A smart pulse-shaper integrated on a chip has been developed by scientists. Because of advances in nanoelectronic networks and smart materials, the deployment of ultra-broadband and low-latency network infrastructure, such as 5G, is ushering in a new era of global digitalization in a variety of domains. The resulting techno-economic trends will persist and even accelerate in the coming decades, culminating in the development of 6G and smart networks and services.
Furthermore, quantum optical communications will destabilize traditional information communication and telecommunications systems. The use of novel and advanced material systems, as well as devices capable of realizing tunable optical attributes and non-reciprocal wave transmission, is thus critical for developing key performance indicators (KPI) and network architectures for 6G mobile networks beyond 2030.
Our daily lives rely on optical technologies, from the internet to fiber or satellite communications and medical diagnostics. These technologies transfer, retrieve, or compute data using optical pulsed sources. Gaining control over optical pulse shapes paves the way for future advancements.
In collaboration with Professor Roberto Morandotti of the Institut national de la recherche scientifique (INRS), PhD student Bennet Fischer and postdoctoral researcher Mario Chemnitz created a smart pulse-shaper integrated on a chip. With astonishingly low technical and computational requirements, the device output can automatically adjust to a user-defined target waveform.
An Innovative Design
For user-friendliness, an optical waveform generator should autonomously output a target waveform, minimizing the experimental requirements for driving the system and reading out the waveform to facilitate online monitoring.
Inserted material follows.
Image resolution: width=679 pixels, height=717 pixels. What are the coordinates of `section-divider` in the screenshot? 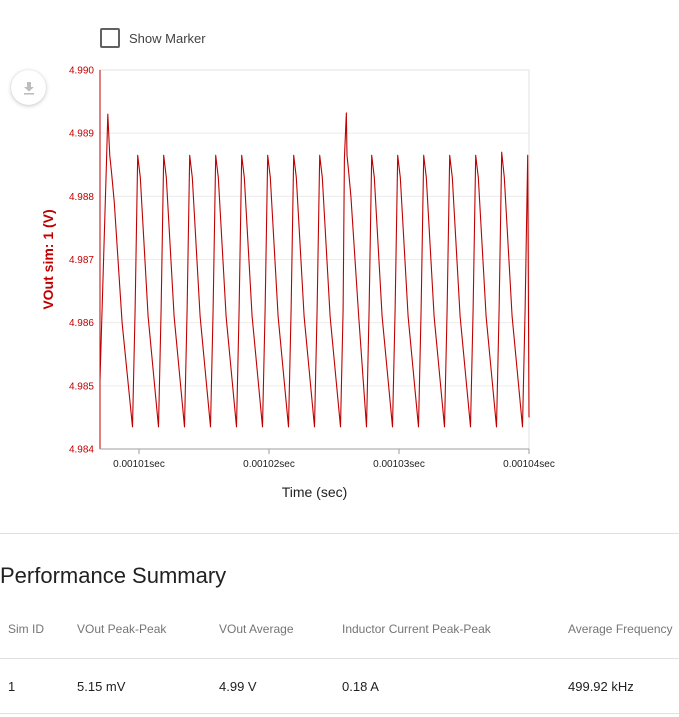 It's located at (340, 534).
It should also be long-lasting, with low losses, fiber connectivity, and maximum functionality.
Practical imperfections, such as individual device fidelities, among other things, degrade the performances available from those initially designed or simulated for. “We discovered that evolutionary optimization can assist in overcoming the inherent design limitations of on-chip systems, thereby elevating their performance and reconfigurability to a new level,” the postdoctoral researcher says.
Machine Learning for Smart Photonics
This device was developed in tandem with the recent emergence of machine learning concepts in photonics, which promises unprecedented capabilities and system performance. “The optics community is eager to learn about new techniques and smart device applications. In this paper, we present an interconnected set of machine-learning enabling methods that are highly relevant to both the technical and academic optical communities.”
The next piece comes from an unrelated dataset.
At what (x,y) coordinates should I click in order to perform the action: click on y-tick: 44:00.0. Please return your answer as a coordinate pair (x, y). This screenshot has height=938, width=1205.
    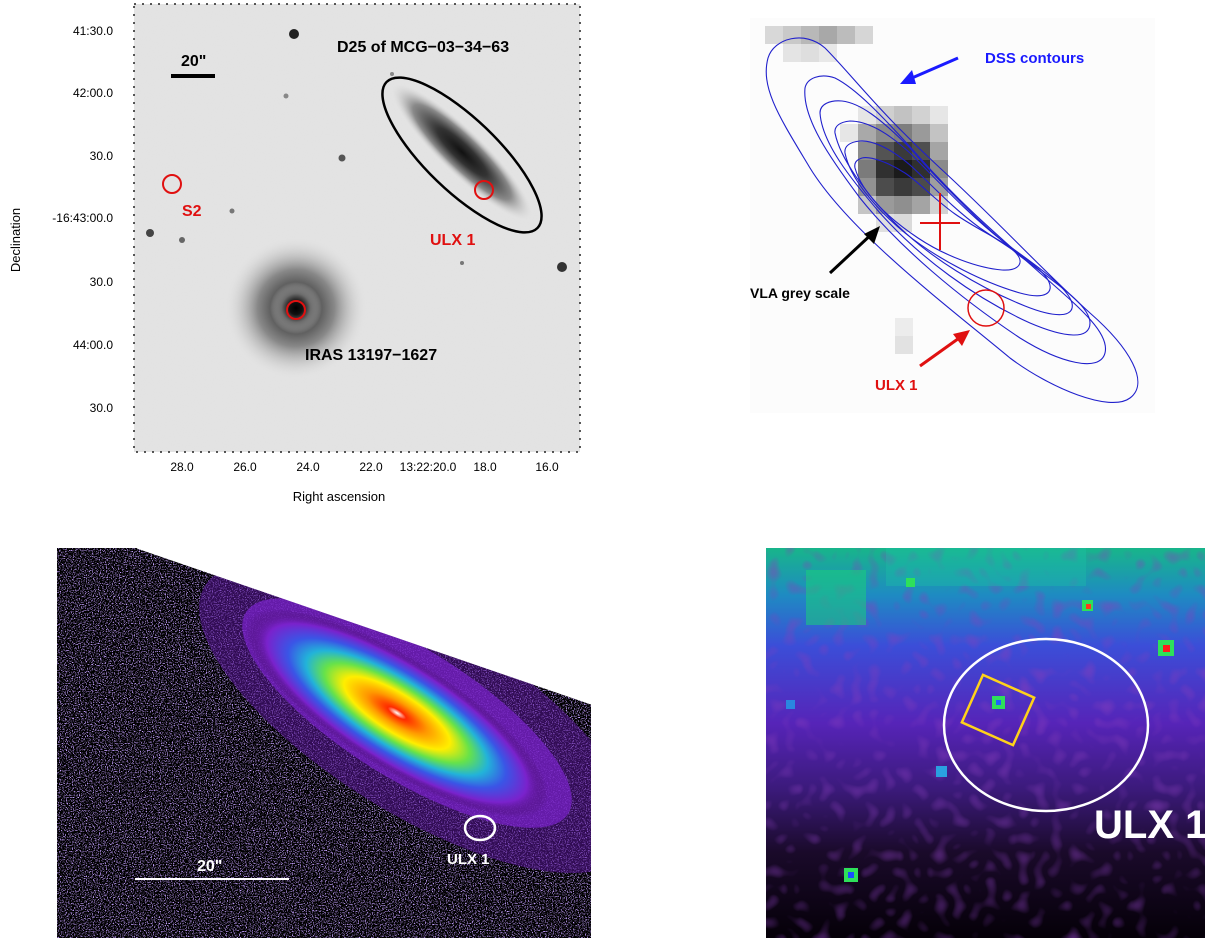
    Looking at the image, I should click on (93, 345).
The researchers used evolutionary optimization algorithms to repurpose a programmable photonic chip beyond its original purpose. Evolutionary algorithms are computer programs inspired by nature that allow for the efficient optimization of many-parameter systems while using significantly less computational resources.
This ground-breaking study was published in the journal Optica. “It is critical for our careers as young researchers, PhDs, and postdocs that our research is visible and shared. As a result, we are truly grateful and overjoyed that our work has been published in such an outstanding and interdisciplinary journal. It fuels our desire to keep working and looking for even better implementations and game-changing applications. It validates our efforts and is simply a great honor” Mario Chemnitz says.
The team’s next steps will include looking into more complex chip designs. The goal is to improve device performance as well as optical sampling on-chip integration (detection scheme). In terms of terms, they could provide a single compact, ready-to-use device.